任务说明:
将下方数据中从含有“2467x1388 pixels.”的一行到含有“pos(111,20)”的一行原样摘录出来，首尾两行都包括在内。
##### 数据摘录 #####
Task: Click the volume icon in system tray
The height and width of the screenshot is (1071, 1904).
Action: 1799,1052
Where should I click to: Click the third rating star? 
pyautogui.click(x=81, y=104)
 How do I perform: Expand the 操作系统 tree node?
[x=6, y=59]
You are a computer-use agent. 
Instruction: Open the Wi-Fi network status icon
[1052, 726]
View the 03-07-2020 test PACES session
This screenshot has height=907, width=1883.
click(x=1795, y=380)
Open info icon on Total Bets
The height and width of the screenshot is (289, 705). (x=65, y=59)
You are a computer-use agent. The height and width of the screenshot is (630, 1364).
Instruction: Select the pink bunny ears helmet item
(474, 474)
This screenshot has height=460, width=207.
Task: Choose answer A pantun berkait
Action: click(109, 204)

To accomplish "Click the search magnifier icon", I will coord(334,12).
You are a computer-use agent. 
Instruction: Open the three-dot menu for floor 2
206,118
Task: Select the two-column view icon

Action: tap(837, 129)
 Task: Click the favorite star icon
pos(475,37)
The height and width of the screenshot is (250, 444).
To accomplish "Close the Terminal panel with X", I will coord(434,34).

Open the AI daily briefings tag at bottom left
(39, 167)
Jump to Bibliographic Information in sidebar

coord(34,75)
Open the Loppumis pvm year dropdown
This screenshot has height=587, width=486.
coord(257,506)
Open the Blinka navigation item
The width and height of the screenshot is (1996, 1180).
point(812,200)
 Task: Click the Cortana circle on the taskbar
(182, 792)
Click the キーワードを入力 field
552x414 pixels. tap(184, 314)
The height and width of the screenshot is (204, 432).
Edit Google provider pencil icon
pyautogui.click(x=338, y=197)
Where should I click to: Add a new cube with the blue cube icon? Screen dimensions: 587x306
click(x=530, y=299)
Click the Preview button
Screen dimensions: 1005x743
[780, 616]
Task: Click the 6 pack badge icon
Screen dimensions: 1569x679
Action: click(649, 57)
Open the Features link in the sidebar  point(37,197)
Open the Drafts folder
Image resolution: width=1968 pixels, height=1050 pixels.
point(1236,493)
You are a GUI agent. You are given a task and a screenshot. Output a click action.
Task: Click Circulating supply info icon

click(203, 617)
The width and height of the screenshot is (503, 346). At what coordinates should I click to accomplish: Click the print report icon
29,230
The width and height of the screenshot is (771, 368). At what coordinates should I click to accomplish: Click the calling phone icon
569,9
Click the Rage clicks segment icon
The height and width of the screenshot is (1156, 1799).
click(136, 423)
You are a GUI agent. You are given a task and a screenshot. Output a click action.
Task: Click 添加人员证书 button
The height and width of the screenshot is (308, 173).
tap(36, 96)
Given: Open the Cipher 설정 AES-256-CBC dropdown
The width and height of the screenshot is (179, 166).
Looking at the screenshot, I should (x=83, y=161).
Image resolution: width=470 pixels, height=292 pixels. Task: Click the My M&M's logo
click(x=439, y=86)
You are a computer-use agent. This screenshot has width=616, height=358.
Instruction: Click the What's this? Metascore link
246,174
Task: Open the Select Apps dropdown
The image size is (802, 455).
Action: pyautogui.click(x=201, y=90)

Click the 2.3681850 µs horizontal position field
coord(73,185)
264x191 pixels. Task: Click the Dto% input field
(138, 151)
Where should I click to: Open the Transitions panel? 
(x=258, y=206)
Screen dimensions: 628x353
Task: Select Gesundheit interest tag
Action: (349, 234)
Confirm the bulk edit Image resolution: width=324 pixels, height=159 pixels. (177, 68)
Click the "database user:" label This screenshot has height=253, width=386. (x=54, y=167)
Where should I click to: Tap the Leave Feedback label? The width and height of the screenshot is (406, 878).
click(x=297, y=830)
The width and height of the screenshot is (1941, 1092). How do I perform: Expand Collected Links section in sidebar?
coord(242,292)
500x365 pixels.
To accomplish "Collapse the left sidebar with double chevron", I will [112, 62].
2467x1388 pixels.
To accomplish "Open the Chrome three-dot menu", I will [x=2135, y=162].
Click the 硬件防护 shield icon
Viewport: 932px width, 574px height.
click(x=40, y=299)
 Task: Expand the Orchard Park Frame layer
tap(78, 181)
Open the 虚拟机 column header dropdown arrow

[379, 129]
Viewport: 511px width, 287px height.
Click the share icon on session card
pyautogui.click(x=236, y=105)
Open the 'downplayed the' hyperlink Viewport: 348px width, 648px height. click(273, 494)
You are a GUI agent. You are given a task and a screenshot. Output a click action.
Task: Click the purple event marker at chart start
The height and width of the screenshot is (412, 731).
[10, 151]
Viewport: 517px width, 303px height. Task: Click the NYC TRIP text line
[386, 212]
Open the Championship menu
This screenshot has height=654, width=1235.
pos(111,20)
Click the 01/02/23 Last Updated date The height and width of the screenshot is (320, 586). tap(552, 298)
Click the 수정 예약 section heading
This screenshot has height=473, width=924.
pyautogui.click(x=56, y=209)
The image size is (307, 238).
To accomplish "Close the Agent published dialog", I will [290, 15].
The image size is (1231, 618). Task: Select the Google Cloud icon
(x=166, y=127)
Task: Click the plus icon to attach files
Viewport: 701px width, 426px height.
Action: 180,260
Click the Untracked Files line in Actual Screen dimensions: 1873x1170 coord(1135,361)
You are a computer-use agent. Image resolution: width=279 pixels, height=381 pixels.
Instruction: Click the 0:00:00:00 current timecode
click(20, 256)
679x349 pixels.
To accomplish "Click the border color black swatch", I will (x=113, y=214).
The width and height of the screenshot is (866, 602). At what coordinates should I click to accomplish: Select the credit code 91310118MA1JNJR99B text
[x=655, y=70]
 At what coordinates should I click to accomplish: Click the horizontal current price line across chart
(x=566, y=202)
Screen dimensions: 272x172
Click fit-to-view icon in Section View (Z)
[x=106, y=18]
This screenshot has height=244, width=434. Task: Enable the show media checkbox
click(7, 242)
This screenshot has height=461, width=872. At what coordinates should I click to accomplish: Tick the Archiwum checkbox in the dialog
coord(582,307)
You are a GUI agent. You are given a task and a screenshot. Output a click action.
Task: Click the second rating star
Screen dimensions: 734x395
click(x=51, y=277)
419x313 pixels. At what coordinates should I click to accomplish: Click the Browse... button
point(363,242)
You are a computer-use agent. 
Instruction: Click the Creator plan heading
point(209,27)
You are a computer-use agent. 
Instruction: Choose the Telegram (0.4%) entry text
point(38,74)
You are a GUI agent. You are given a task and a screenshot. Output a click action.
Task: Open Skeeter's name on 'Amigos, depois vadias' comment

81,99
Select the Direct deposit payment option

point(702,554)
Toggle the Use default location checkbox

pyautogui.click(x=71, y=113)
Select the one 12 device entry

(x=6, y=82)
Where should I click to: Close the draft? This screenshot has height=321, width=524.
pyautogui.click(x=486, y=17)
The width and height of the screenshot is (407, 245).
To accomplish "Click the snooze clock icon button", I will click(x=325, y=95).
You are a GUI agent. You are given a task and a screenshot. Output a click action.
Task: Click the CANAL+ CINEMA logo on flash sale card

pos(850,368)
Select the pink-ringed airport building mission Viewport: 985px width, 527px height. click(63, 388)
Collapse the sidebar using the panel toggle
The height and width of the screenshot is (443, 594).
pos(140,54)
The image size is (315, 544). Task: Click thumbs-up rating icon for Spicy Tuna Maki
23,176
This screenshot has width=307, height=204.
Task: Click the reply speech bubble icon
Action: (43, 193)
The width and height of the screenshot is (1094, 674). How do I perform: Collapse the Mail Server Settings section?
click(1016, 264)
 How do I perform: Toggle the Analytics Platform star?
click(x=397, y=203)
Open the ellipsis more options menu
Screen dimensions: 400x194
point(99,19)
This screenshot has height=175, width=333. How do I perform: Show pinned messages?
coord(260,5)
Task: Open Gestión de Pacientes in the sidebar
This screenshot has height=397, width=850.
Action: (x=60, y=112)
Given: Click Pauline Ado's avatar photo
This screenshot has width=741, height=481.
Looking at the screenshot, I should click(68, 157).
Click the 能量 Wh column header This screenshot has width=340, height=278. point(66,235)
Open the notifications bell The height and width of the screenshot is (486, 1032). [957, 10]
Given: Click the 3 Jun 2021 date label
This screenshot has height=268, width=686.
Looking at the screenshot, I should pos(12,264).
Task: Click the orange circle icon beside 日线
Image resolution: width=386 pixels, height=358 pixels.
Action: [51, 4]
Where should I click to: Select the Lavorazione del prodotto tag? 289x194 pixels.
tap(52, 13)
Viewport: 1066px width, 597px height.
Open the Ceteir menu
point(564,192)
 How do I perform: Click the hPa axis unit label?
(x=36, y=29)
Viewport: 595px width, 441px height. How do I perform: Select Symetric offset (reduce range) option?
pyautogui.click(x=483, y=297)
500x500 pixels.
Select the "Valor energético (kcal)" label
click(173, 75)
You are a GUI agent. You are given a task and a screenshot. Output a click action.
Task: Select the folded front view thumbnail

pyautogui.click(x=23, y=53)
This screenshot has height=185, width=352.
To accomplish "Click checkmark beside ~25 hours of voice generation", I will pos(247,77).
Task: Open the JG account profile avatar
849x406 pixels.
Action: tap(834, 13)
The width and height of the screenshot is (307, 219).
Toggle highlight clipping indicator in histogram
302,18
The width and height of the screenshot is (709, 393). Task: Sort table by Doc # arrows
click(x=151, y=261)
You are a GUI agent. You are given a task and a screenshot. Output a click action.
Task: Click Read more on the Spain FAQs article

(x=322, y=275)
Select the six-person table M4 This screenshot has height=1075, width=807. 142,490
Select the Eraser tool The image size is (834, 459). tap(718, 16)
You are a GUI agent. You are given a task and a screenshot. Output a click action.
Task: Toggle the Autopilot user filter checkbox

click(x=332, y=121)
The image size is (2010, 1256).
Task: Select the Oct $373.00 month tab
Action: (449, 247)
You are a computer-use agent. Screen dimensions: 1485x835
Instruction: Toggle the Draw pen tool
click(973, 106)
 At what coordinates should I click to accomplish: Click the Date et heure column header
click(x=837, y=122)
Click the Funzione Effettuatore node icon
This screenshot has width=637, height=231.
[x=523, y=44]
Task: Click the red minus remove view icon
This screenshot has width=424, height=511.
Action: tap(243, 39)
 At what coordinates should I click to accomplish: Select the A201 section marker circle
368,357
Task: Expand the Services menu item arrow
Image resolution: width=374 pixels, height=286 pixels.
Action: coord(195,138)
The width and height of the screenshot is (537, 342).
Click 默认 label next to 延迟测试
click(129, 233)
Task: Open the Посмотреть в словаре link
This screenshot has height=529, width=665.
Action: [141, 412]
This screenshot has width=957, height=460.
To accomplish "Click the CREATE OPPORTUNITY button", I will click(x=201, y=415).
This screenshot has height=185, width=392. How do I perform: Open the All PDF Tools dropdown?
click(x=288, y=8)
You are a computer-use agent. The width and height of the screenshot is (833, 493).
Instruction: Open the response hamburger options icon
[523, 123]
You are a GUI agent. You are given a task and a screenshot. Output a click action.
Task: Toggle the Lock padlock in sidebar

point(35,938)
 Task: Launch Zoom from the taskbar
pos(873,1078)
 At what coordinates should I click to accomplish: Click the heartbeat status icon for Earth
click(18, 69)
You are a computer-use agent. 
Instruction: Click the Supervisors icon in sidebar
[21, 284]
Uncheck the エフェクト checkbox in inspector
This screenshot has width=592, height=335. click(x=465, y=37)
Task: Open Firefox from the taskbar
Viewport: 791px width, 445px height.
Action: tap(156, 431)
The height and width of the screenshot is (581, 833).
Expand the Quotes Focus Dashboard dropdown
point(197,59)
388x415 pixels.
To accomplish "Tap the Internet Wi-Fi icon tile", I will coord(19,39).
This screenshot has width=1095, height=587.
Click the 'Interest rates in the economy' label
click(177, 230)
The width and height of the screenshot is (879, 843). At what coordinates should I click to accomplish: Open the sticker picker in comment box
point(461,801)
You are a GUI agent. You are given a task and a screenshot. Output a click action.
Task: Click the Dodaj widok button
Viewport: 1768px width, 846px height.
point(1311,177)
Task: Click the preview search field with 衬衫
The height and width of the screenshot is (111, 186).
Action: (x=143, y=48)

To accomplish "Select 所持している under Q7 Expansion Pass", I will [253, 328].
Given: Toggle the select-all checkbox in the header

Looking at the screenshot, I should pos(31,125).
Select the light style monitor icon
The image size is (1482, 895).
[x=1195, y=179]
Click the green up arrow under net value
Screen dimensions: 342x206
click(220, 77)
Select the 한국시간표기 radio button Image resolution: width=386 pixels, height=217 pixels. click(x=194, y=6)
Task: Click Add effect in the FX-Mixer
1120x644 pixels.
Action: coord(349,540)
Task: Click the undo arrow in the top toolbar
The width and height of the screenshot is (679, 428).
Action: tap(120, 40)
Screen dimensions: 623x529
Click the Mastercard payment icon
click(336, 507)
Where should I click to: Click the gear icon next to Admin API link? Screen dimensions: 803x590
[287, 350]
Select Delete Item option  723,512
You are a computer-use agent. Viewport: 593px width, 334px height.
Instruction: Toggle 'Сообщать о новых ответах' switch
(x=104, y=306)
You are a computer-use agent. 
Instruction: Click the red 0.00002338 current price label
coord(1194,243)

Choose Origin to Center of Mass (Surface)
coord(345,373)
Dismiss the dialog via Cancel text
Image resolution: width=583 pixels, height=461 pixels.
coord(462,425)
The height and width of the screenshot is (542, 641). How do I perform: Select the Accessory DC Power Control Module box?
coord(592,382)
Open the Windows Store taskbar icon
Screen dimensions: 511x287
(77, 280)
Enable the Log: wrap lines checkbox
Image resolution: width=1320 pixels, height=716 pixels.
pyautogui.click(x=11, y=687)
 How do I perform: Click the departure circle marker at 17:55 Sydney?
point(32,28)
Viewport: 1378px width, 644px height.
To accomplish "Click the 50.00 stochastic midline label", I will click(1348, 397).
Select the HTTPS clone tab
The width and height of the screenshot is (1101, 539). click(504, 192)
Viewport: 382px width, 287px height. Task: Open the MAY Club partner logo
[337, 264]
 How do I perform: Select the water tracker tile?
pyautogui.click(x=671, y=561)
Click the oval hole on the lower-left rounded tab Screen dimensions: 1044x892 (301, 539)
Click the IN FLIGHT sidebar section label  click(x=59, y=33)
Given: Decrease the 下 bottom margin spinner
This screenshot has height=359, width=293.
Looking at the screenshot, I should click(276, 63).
#####
本题输出:
2467x1388 pixels.
To accomplish "Open the Chrome three-dot menu", I will [x=2135, y=162].
Click the 硬件防护 shield icon
Viewport: 932px width, 574px height.
click(x=40, y=299)
 Task: Expand the Orchard Park Frame layer
tap(78, 181)
Open the 虚拟机 column header dropdown arrow

[379, 129]
Viewport: 511px width, 287px height.
Click the share icon on session card
pyautogui.click(x=236, y=105)
Open the 'downplayed the' hyperlink Viewport: 348px width, 648px height. click(273, 494)
You are a GUI agent. You are given a task and a screenshot. Output a click action.
Task: Click the purple event marker at chart start
The height and width of the screenshot is (412, 731).
[10, 151]
Viewport: 517px width, 303px height. Task: Click the NYC TRIP text line
[386, 212]
Open the Championship menu
This screenshot has height=654, width=1235.
pos(111,20)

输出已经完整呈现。